Genetics of Breast and Ovarian Cancer (PDQ®): Genetics - Health Professional Information [NCI] - Psychosocial Issues in Inherited Breast Cancer Syndromes
Apprehension about the impact of the test result was a more important factor in the reason to decline than concrete burdens such as time to travel to a genetics clinic and time away from work, family, and social obligations. In 15% (n = 31) of individuals from 13 hereditary breast and ovarian cancer families who underwent genetic education and counseling and declined testing for a documented mutation in the family, positive changes in family relationships were reported, specifically greater expressiveness and cohesion, compared with those who pursued testing.
Participation in breast cancer risk counseling among relatives of breast cancer patients is positively associated with higher levels of education, income, and positive health behaviors (nonsmokers, any current alcohol use, recent clinical breast exam), and perceived and objective risk perception.[33,34] Other predictors of participation are being married, having a family history of cancer, presence of a daughter, fear of stigma, and believing there are more reasons to be tested than not to be tested.

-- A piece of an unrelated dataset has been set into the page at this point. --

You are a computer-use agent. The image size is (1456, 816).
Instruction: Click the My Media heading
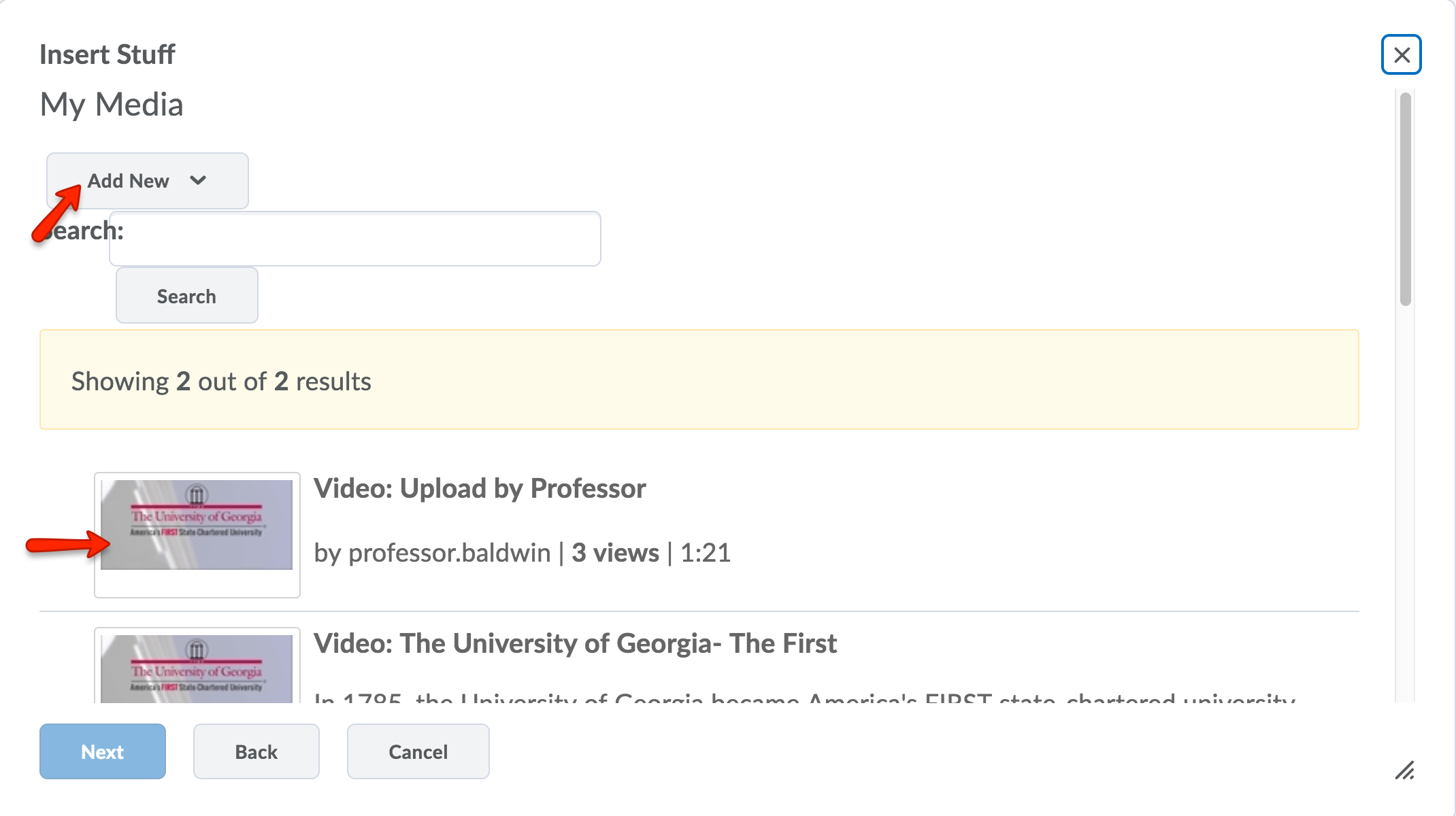tap(112, 105)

Women recruited from high-risk clinics who have expressed their concern about breast cancer by seeking specialized medical attention are more likely than women recruited from registry sources to attend counseling and educational sessions about cancer genetics and genetic testing.[19,36] Genetic testing uptake was influenced by eligibility for free testing, history of breast or ovarian cancer, and Ashkenazi Jewish heritage. Interest in testing declines sharply if it is not immediately available. Knowledge about the details of cancer genetic testing is not associated with the decision to be tested, suggesting a need for improved education about cancer genetics. Several studies suggest that interest in cancer genetic testing is generally high despite respondents' relative lack of knowledge regarding the pros and cons of attempting to learn one's mutation status. One U.K. study suggested that proactive approaches to offering predictive testing (telephone calls and home visits) may be useful in increasing testing uptake among at-risk men.

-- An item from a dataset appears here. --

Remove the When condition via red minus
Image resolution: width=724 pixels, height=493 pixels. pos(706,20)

There are limited data on uptake of genetic counseling and testing among nonwhite populations, and further research will be needed to define factors influencing uptake in these populations. In a study of African American women at increased risk of breast cancer, those with a personal history of cancer or a greater perceived risk of developing cancer were more likely to report greater limitations or drawbacks of genetic testing. Those with more fatalistic beliefs about cancer, higher perceived risk of having a BRCA1/BRCA2 mutation, and more relatives affected with breast or ovarian cancer were more likely to consider undergoing BRCA1/BRCA2 testing. In a case-control study of women who had been seen in a university-based primary care system, African-American women with a family history of breast or ovarian cancer were less likely to undergo BRCA1/BRCA2 testing compared with white women who had similar histories. Other predictors of testing used in that study include younger age, higher anxiety, belief that testing will provide reassurance, absence of concern about discrimination, and having had a primary care doctor or gynecologist discuss genetic testing with the patient.